I never see anyone talk about this, but tips are largely what makes waiting tables fun. It’s a little game – I think I’m doing a good job. How much are they gonna leave me? Tipping encourages upselling, which is good for the business, good for the economy, and, frankly, a plus for diners. (I’ve never seen anyone uncomfortably coerced into ordering dessert or another drink; I have known hundreds of customers who just needed a little nudge and were very glad for it.) And it’s so much fun to pick up the cash or the credit card slip after they leave. Plus, for all the cheap jerks out there, there are also many people who overtip, especially on special occasions. Sure, hypothetically they still could do so if we abolished tipping as a general practice – but in reality, it wouldn’t happen nearly as often.
Waiting tables is a sales business, and salespeople tend to be motivated by commission. Tips are our commission. Why do people want to take that away, just so (1) we can make less money, (2) they can be forced to pay more for bad service, and (3) we can enjoy our jobs less?
Another is less enthusiastic about the practice:
I wish tipping would go away.
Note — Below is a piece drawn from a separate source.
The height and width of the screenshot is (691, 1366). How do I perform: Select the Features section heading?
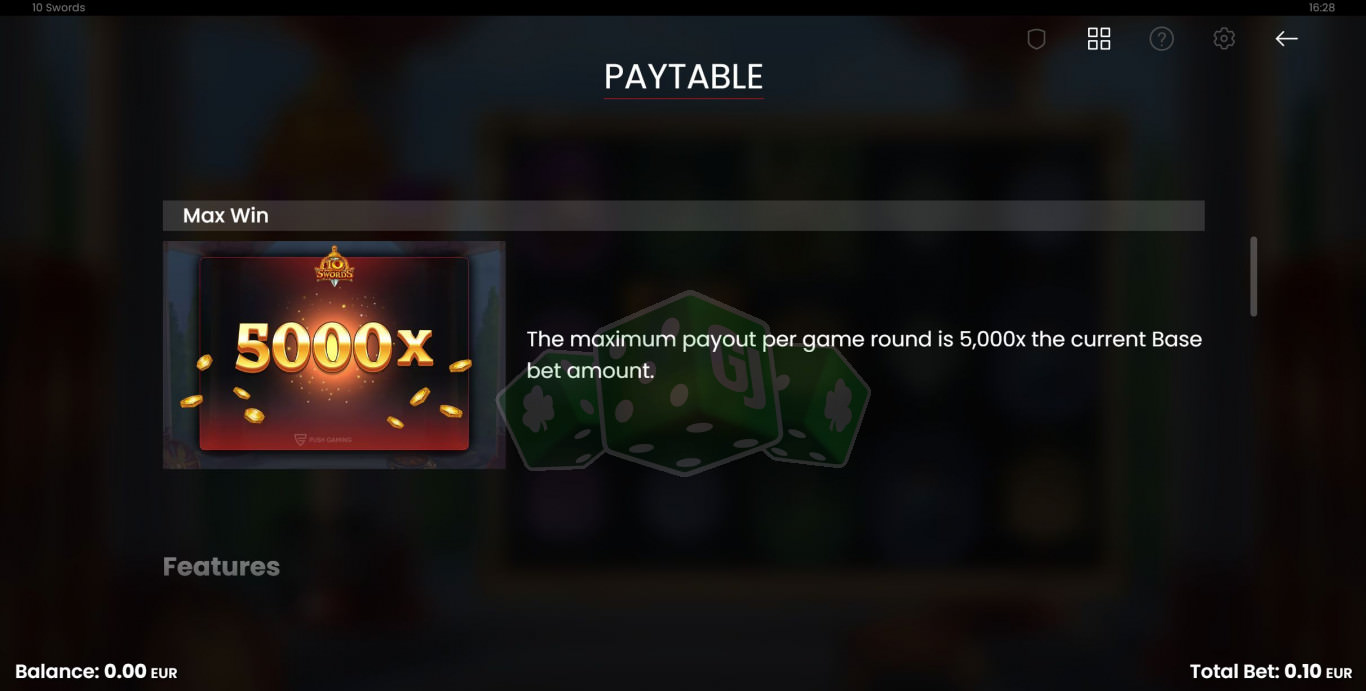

It would level the playing field in other ways.
Currently, I overtip because I drink water with restaurant meals – no soda, no alcohol, no coffee or tea, no milkshake. So my check is smaller even though I’m in the seat for the same amount of time as a person having a glass of wine with the meal. I feel I shouldn’t shortchange the waitstaff for my abstinence.
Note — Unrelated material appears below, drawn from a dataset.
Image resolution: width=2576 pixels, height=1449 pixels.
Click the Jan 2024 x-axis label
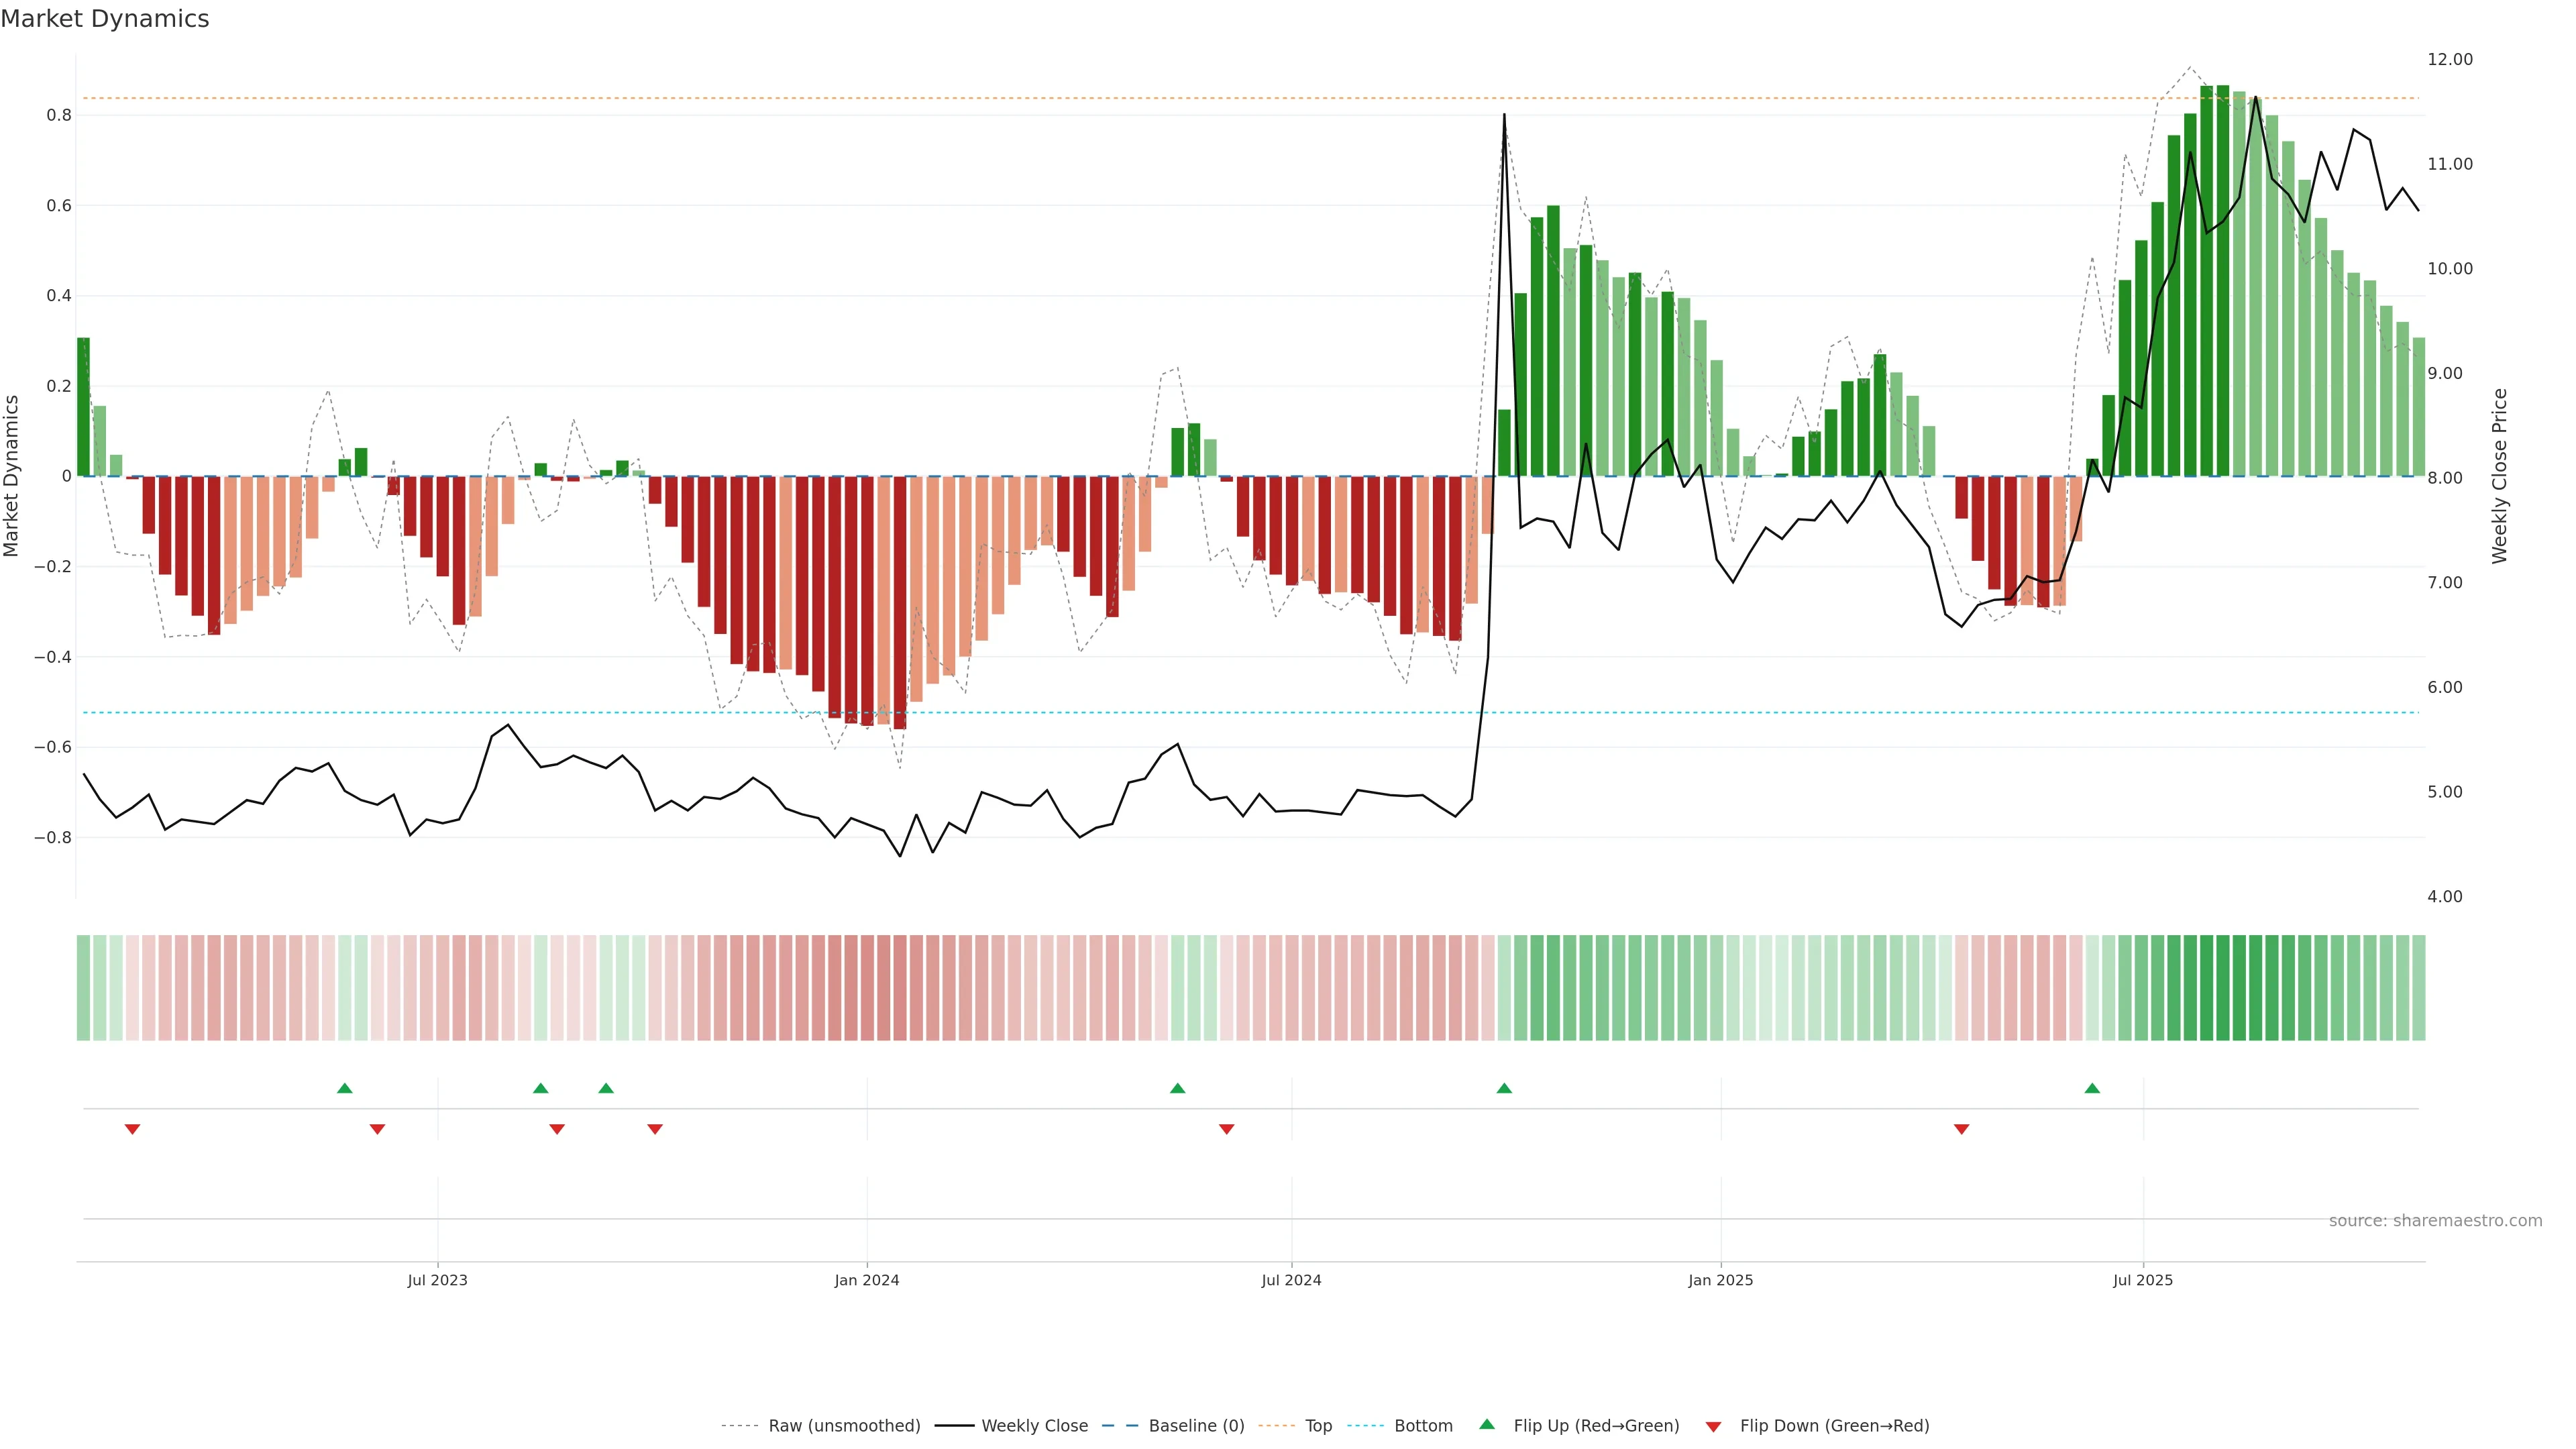tap(867, 1280)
The thing is, I’ve noticed some places the tips appear to be dumped into a common container and pooled. This may help reduce fraud and split the money equally, but it doesn’t reward the server who recognizes me and gives good service. Furthermore, it means my more generous tips just subsidize someone else’s cheapness.
Set the price based on what running the restaurant costs. Stop tipping in all but the really high-end restaurants, and consider stopping it there. Tipping in restaurants is kind of like John Oliver’s “America Ball” lottery, where the servers in high-end venues get richer, but servers at all other restaurants don’t receive increases consonant with the cost of living because people refuse to tip generously, can’t afford to tip, or are living so long their ingrained tipping habits result in undertipping. There are also teens who go on group trips – say, a sports clinic at a nearby college – eat someplace where they are waited on, and totally stiff the servers because either they’re poor, short of money or ignorant because they’re used to paying for fast food, where the labor cost is part of the posted prices.
I hope this would mean that places like sandwich shops and bagel stores, which never had tipping but have to pay minimum wage, would stop with the tip jar by the register, too. Delis and doughnut shops never used to do that kind of begging until the minimum wage stagnated and someone decided taking your order was the same as providing table service. I guess that proves I’ve become an old fogey, too, if not a jackass in one respect.